Observed critical supersaturations for increasing dry particle diameter from Hartz et al. [2005], VanReken et al. [2005], and Prenni et al. [2007] for α-pinene SOA from dark ozonolysis (no inorganic component). Experimental data are compared to models using parameters from this study (Table 1) and from Hartz et al. [2005].

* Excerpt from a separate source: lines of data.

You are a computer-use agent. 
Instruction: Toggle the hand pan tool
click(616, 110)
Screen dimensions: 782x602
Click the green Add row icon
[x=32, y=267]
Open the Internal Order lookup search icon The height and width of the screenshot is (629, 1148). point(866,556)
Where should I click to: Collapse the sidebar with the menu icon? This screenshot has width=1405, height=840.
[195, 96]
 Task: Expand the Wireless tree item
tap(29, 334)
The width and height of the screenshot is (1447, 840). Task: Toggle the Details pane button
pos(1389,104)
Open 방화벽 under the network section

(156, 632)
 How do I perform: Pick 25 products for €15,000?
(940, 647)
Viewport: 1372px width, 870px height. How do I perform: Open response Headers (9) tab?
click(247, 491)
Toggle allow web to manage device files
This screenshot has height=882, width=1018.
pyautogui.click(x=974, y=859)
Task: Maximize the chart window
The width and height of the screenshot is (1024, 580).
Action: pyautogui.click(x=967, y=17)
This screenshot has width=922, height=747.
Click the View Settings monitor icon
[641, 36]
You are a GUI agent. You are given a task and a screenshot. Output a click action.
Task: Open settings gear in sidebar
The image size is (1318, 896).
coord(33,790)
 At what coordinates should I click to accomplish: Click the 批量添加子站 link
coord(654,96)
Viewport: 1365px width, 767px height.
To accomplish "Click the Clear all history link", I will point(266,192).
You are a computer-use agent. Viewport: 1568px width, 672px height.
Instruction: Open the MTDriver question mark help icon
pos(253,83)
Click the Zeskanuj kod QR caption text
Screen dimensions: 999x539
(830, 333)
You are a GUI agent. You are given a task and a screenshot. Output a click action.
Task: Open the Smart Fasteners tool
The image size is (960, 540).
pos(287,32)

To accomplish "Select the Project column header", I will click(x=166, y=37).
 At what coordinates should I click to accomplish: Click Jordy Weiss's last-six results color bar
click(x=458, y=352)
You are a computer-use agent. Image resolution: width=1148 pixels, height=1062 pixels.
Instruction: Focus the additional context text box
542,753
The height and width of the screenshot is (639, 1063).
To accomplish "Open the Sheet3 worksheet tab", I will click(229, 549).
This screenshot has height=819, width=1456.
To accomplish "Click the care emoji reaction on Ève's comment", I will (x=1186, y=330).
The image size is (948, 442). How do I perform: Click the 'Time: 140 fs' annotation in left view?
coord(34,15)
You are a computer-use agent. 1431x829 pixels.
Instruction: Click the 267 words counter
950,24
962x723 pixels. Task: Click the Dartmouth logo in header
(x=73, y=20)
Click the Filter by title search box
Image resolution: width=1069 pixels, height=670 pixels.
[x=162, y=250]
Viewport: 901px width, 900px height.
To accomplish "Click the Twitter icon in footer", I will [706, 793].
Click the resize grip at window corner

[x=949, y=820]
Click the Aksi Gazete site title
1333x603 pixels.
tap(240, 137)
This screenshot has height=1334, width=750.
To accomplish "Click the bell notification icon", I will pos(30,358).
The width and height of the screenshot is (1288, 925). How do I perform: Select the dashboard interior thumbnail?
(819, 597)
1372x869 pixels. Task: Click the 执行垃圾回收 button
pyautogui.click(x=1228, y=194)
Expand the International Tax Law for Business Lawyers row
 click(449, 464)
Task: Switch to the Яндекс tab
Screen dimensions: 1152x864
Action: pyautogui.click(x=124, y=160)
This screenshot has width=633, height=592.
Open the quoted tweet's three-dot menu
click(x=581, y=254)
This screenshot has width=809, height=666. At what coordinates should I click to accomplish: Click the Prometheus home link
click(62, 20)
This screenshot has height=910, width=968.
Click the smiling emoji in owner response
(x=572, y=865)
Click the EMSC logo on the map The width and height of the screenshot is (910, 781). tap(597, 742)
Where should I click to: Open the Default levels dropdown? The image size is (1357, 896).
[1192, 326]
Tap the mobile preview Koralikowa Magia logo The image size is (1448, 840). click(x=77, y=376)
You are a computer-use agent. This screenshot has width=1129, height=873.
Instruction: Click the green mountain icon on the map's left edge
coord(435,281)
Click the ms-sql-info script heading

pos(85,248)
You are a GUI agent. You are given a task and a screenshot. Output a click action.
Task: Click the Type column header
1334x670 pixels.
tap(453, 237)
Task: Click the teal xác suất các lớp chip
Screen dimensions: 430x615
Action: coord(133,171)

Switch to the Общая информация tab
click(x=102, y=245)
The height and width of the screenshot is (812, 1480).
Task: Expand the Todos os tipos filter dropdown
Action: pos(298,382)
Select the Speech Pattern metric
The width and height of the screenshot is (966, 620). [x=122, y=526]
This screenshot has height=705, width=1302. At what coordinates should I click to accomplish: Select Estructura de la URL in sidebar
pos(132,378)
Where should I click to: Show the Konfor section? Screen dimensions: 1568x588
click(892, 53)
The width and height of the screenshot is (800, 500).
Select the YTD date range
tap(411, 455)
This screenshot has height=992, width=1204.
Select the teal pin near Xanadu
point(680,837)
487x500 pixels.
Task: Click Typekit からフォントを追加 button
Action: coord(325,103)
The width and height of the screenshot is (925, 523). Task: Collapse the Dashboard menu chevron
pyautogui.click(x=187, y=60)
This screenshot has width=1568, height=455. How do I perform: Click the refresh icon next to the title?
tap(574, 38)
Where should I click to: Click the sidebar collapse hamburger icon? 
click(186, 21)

5. Conclusions and Atmospheric Implications

[14] The results of this study show that the CCN behavior of mixed multi-component organic-sulfate particles is well predicted by a two-component Köhler model. The critical supersaturations for a range of atmospherically relevant sizes and compositions lie between 0.1% and 0.5%, well within the range of possible atmospheric conditions. Findings from this and other related laboratory studies of CCN activity serve as the physical basis to describe aerosol-cloud interactions in general circulation models as well as in explicit cloud-resolving models. Many treatments have supposed the necessity of employing a modified Köhler theory that incorporates the effects of limited solubility [Nenes and Seinfeld, 2003]. Our study implies that computations of CCN spectra can be simplified (yet remain accurate) by omitting the consideration of limited solubility for the mixed organic-sulfate particles prevalent in the atmosphere, at least for the range of conditions and types of particles considered in this study.


[15] This material is based upon work supported by the National Science Foundation under Grant ATM-0513463. SMK acknowledges support from the EPA STAR fellowship program. TR acknowledges support from the Danish Agency for Science Technology and Innovation under Grant 272-06-0318. We thank the Carnegie Mellon University Air Quality Laboratory for helpful consultation.